Mengapa seorang ilmuwan dan sepintar Rocky Gerung tidak percaya tingginya elektabilitas Jokowi saat ini ? Rocky Gerung dalam ILC Selasa (24/4/2018) mengatakan hari ini elektabilitas adalah kata yang paling tidak ada gunanya, kata yang telah mengalami inflasi. Hari ini rakyat bingung karena sedang dijajah data dan surveyor.
Bahkan seorang pengamat politik lainnya yang sekaligus surveyor ternyata juga mengatakan bahwa Jokowi masih belum aman meski elektabilitas di survey yang dilakukannya tinggi. Hal itu menunjukkan bahwa surveyorpun masih ragu dengan elektabilitas yang tinggi. Hal itu mungkin juga membenarkan bahwa elektabilitas saat ini tidak bisa dipercaya.
Masyarakat seharusnya jeli agar tidak terbuai elektabilitas pemimpin saat ini. Rakyat harus belajar banyak dan cermat memahami kisah sejarah negeri. Rakyat jangan lupa bahwa beberapa kisah sejarah ibukota. Ketika para incumbent Gubernur seperti Fauzi Bowo atau Ahok-Djarot yang awalnya elektabilitasnya sangat tinggi tetapi dapat dirontokkan dengan telak oleh Jokowi dan Anis Sandi. Masyarakat Jakartapun tidak pernah lupa ketika setahun sebelum pilkada Ahok elektabilitasnya 40-57% atau paling tinggi di antara calon gubernur lainnya.
Tingkat kepuasan rakyat hampir 70-85%, paling hebat di antaranya pejabat negeri lainnya. Kepopulerannya sangat luar biasa 90%. Lebih terkenal dibandingkan Rano Karno Si Doel anak betawi yang bertahun tahun menghiasi kaca televisi. Ternyata fakta membalikkan data khayalan itu semua. Hanya dalam sehari ilusi data ilmiah itu dibalikkan dijungkalkan oleh Anis Baswedan yang dalam waktu yang sama belum terjaring para surveyor atau mungkin elektabilitasnya nilainya 0%. Ahok Djarot dapat ditumbangkan telak oleh Sandiaga Uno saat itu hanya elektabilitas 2-4%. Mengapa elektabilitas masih terua harus dipercaya ?

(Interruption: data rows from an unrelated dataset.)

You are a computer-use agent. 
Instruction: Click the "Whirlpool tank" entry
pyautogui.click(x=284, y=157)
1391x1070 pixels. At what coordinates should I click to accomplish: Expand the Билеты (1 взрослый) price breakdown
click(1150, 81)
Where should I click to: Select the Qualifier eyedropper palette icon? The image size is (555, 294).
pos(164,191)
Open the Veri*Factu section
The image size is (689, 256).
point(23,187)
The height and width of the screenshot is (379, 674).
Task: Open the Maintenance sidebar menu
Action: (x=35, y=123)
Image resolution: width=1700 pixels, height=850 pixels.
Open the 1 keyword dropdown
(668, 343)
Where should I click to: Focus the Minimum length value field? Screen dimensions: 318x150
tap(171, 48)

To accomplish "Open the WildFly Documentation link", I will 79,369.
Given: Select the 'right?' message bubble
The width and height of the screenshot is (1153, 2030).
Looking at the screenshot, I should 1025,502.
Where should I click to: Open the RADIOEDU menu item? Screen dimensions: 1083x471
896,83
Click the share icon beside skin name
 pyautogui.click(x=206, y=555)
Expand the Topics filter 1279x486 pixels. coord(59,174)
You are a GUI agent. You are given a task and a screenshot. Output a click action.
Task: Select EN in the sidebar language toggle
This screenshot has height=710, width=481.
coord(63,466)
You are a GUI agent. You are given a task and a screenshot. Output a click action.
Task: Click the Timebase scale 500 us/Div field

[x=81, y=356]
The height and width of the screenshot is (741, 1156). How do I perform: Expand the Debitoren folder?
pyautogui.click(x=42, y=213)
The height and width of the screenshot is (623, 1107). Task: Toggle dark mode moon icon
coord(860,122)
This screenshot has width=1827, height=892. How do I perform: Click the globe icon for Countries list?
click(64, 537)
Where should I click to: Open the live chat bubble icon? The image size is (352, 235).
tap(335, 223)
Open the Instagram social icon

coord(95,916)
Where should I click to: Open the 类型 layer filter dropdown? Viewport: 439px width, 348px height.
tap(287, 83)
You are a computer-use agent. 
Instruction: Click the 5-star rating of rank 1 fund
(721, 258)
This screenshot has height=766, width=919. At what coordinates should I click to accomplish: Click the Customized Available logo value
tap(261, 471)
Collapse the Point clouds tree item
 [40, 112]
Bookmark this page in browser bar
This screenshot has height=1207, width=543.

Bagaimana Memahami Survey Elektabilitas
Rakyat harus pintar dan kritis dalam menganalisa dan menggunakan sebuah survey yang baik. Banyak faktor yang berpengaruh dalam menilai sebuah survey elektabilitas. Survey elektabilitas saat ini hanyalah salah satu alat politik yang dilakukan untuk melakukan langkah pencitraan seorang pemimpin agar dianggap paling dipercaya rakyat.
Padahal bila salah mengungkapkan dan salah membaca survey elektabilitas hanyalah sebuah pengelabuhan. Bila itu terjadi akan membuat rakyat salah pilih pemimpin. Bila itu tidak dipahami bukan hanya membeli kucing dalam karung, tetapi membeli harimau ternyata membeli kucing yang dibedakin jadi harimau. Hal inilah yang membuat banyak yang tersadar bahwa selama ini rakyat banyaknyang tertipun dan salah pilih.
Rakyat tidak tahu bahwa elektabilitas tunggal capres dan elektabilitas berpasangan capres dan wapres berbeda maknanya. Masyarakat harus paham ternyata saat elektabilitas tunggal tinggi tapi hasil saat elektabilitas berpasangan merosot. Uniknya yang menarik data survey kompas yang menunjukkan data elektabilitas Jokowi tinggi.
Tetapi presenter televisi Kompas Petang hari Senin (24/4/2019) membuka data yang tidak terungkap dalam survey yaitu pasangan Jokowi-Gatot justru kalah dengan Prabowo-Gatot. Karena, saat ini belum seorang presidenpun yang resmi berpasangan, masih berstatus single.
Rakyat tidak paham bahwa dalam survey karena sejumlah respondan belum menentukan pilihan atau siapa pilihannya Rakyat terhipnotis, bahwa survey dapat menipunya, Ternyata survey adalah probabilitas hari ini, bukan fakta saat pencoblosan suara setahun lagi. Sehingga elektabilitas tinggi dapat anjlok saat hari pemilihan dengan berbagai macam faktor.
Rakyat juga harus tahu rekam jejak aiapa dibelakang lembaga survey yang ada. Apakah tokoh dibalik lembaga survey itu seorang surveyor idealis, atau konsultan politik atau seorang pengamat politik yang independent. Sebagian masyarakat saat ini mungkin sudah tahu siapa siapa di balik lembaga survey. Salah satu contohnya adalah lembaga survey Charta Politika.